## SOURCE PASSAGE:
# # #

In 1871, Minor went to London for a change of pace to help his mental condition. In 1872, he was living in Tenison Street, Lambeth, where once again he took up a dissolute life. On February 17, 1872, haunted by his paranoia, he fatally shot George Merrett, whom Minor wrongly believed to have broken into his room. Merrett had been on his way to work to support his family: six children and his pregnant wife, Eliza.

After a pre-trial period spent in London's Horsemonger Lane Gaol, Minor was found not guilty by reason of insanity and incarcerated at the asylum in Broadmoor in the village of Crowthorne, Berkshire. As he had his US Army pension and was judged not dangerous, he was given rather comfortable quarters and was able to buy and read books.

==Contributor to the Oxford English Dictionary==

It was probably through his correspondence with the London booksellers that he heard of the call for volunteers for what was to become the Oxford English Dictionary (OED). He devoted most of the remainder of his life to that work. He became one of the project's most effective volunteers, reading through his large personal library of antiquarian books and compiling quotations that illustrated the way particular words were used. He was often visited by the widow of the man he had killed, and she provided him with further books. The compilers of the dictionary published lists of words for which they wanted examples of usage. Minor provided these with increasing ease as the lists grew. It was many years before the OEDs editor, James Murray, learned of Minor's history and visited him in January 1891 (as well as many times thereafter). In 1899, Murray paid compliment to Minor's enormous contributions to the dictionary, stating, "we could easily illustrate the last four centuries from his quotations alone".

# # #

## REQUIRED ACTION 1:
Copy out the part of the passage about Minor that begins at the words "In 1871, Minor" and ends after the words "and read books.".
## REQUIRED ACTION 2:
According to the passage about Minor, on what date did he shoot George Merrett?
## REQUIRED ACTION 3:
Name every person the passage about Minor mentions by name.
The items after this point are separate material, apart from the passage about Minor.

[Dataset entries]

# # #

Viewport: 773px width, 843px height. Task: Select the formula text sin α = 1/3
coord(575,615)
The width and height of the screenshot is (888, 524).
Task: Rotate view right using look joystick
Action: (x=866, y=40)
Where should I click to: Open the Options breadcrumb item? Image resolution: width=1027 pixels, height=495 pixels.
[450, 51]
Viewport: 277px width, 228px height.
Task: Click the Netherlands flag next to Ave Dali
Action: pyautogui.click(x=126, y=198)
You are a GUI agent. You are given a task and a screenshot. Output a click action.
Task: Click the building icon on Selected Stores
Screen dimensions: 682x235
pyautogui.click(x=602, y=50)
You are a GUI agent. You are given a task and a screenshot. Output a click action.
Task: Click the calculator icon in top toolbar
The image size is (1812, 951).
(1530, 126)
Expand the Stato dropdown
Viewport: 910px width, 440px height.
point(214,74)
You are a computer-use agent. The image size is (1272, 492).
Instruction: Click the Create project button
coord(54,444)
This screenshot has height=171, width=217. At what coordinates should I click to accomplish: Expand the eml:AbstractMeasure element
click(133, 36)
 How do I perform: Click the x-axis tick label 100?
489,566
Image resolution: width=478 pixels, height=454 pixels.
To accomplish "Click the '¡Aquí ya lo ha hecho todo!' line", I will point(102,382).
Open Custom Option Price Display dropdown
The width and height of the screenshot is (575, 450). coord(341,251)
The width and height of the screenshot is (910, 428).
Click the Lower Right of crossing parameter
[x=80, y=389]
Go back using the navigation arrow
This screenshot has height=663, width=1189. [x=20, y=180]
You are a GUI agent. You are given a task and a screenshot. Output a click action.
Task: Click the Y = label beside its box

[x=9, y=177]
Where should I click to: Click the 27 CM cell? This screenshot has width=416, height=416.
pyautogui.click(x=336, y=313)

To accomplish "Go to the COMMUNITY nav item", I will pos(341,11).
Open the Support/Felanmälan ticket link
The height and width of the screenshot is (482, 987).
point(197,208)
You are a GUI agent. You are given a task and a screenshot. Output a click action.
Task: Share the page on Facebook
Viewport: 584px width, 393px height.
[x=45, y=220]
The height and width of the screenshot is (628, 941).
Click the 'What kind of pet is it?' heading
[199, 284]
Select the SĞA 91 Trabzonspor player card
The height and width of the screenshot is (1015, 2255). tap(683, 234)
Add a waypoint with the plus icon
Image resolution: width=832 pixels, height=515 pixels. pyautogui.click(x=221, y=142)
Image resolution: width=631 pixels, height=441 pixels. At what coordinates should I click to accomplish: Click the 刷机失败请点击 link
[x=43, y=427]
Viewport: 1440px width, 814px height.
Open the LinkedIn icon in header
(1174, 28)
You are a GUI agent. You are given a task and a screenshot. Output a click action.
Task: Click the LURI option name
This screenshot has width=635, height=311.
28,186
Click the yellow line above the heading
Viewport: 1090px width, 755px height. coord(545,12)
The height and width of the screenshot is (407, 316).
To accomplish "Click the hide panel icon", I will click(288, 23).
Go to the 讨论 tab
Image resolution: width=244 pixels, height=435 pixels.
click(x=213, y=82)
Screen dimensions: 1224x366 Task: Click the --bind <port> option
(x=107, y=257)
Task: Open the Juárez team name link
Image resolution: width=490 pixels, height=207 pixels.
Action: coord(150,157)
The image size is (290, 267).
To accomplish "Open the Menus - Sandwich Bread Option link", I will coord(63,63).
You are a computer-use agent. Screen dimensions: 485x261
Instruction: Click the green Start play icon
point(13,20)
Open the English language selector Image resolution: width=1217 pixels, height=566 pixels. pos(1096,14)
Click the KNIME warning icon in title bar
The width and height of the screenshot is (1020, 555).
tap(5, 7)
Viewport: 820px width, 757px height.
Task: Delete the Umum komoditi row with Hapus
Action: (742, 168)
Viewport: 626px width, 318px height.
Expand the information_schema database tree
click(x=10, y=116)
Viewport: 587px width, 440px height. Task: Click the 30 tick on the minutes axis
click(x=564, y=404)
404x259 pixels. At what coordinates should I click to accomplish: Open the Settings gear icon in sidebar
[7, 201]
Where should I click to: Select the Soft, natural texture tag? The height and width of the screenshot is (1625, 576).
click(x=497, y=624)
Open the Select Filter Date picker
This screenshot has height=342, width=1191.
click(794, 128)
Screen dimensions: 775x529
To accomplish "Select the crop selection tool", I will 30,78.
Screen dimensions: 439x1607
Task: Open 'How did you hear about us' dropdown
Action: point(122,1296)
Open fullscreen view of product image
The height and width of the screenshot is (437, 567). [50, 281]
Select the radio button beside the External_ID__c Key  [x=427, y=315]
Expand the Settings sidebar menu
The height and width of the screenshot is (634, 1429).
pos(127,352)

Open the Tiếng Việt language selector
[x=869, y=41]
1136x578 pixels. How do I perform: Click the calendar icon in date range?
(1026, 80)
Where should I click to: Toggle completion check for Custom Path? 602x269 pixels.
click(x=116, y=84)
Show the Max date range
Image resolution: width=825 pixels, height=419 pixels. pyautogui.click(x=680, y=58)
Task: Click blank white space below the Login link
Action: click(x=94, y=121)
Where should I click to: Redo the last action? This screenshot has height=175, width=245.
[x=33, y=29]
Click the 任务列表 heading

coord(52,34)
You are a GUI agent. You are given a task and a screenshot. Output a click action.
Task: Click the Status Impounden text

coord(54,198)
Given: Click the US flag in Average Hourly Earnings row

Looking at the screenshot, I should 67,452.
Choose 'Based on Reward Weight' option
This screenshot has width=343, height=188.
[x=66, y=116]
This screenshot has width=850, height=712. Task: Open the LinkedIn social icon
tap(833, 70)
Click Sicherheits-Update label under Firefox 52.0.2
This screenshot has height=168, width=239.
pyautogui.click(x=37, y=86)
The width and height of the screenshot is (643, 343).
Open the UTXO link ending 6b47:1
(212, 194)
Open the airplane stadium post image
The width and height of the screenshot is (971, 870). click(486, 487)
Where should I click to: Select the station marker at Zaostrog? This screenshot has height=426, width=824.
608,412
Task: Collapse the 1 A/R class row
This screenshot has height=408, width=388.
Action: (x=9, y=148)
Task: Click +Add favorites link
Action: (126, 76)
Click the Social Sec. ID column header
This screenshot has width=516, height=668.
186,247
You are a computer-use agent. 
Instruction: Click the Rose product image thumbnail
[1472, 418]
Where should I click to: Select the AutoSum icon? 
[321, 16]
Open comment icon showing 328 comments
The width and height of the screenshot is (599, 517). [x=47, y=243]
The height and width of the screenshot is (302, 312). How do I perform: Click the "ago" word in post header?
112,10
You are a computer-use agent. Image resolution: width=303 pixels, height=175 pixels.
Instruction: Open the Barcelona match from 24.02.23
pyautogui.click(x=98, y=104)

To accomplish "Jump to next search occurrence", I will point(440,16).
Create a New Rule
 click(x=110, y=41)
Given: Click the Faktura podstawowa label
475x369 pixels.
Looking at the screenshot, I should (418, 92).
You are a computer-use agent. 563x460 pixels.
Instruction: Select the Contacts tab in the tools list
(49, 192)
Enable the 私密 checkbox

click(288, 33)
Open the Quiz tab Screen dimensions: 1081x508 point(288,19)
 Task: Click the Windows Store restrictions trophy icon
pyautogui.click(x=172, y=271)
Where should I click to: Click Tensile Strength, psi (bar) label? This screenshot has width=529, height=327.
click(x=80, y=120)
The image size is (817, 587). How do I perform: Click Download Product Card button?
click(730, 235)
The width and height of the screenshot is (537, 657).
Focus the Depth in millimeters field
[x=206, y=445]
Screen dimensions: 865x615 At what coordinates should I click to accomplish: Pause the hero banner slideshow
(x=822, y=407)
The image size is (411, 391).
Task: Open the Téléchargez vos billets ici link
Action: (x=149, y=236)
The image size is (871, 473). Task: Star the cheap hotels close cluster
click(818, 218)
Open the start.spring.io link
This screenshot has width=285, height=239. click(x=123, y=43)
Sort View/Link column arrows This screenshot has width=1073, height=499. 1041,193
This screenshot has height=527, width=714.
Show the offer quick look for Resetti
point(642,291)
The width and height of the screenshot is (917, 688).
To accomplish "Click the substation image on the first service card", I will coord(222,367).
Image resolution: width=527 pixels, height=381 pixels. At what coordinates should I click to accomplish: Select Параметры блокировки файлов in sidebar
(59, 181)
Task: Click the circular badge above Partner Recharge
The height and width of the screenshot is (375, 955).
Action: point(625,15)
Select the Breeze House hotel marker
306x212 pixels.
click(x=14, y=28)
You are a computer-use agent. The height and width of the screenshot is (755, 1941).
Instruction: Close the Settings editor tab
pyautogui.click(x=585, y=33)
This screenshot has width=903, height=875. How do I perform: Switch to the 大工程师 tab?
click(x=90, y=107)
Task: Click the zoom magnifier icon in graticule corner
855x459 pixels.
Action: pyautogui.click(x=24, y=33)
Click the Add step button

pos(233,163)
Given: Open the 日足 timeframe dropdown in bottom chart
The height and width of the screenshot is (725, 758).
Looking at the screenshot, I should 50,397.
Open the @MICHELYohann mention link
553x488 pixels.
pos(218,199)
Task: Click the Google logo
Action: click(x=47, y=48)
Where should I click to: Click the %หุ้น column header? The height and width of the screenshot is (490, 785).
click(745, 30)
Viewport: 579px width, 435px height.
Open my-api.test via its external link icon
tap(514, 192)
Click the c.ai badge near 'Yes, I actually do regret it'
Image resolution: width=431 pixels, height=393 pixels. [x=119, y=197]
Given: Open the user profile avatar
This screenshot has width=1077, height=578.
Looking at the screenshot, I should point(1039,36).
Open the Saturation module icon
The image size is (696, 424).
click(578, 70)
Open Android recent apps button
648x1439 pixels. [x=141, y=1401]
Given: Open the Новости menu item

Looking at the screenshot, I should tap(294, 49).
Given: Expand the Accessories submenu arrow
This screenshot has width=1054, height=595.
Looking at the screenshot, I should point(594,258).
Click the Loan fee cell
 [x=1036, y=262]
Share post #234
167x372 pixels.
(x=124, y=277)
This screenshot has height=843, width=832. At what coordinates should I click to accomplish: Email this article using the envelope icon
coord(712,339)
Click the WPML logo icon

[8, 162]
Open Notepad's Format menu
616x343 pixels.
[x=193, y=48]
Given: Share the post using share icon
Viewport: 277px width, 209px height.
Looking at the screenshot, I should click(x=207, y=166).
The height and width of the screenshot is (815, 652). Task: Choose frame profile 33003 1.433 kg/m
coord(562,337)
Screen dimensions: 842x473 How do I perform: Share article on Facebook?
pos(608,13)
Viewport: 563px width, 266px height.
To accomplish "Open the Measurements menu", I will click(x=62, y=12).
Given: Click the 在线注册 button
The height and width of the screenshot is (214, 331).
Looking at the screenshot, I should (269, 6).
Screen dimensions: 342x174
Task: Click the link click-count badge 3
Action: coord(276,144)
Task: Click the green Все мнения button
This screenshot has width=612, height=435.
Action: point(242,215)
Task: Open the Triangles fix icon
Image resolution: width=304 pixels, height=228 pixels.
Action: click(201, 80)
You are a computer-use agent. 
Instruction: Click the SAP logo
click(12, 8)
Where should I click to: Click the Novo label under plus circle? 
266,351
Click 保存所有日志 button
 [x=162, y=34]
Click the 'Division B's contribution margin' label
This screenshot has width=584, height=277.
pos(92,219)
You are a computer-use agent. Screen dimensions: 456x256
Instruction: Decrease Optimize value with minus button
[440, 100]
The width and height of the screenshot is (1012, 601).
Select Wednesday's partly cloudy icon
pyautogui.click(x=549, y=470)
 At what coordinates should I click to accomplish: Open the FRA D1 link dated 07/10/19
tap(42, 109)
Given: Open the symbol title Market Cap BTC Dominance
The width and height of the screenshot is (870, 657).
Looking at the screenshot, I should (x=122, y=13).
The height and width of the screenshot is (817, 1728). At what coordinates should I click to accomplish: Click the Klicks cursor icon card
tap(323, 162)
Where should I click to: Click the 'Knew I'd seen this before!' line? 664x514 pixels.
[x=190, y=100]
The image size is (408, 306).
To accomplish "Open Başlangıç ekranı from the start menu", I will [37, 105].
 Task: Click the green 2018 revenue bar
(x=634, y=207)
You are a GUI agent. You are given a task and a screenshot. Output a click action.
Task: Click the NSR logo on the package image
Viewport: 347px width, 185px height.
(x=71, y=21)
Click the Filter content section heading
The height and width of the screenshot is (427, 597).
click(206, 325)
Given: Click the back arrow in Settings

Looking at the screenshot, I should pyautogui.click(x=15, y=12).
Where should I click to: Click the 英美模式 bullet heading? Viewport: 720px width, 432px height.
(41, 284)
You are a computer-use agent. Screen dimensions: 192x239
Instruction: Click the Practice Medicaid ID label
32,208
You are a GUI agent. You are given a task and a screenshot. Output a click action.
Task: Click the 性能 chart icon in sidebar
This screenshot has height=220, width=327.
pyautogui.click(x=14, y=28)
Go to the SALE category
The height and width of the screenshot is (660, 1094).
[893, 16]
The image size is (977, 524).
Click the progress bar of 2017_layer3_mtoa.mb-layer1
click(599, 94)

# # #

## RESULT 1:
In 1871, Minor went to London for a change of pace to help his mental condition. In 1872, he was living in Tenison Street, Lambeth, where once again he took up a dissolute life. On February 17, 1872, haunted by his paranoia, he fatally shot George Merrett, whom Minor wrongly believed to have broken into his room. Merrett had been on his way to work to support his family: six children and his pregnant wife, Eliza.

After a pre-trial period spent in London's Horsemonger Lane Gaol, Minor was found not guilty by reason of insanity and incarcerated at the asylum in Broadmoor in the village of Crowthorne, Berkshire. As he had his US Army pension and was judged not dangerous, he was given rather comfortable quarters and was able to buy and read books.

## RESULT 2:
February 17, 1872

## RESULT 3:
Minor, George Merrett, Eliza, James Murray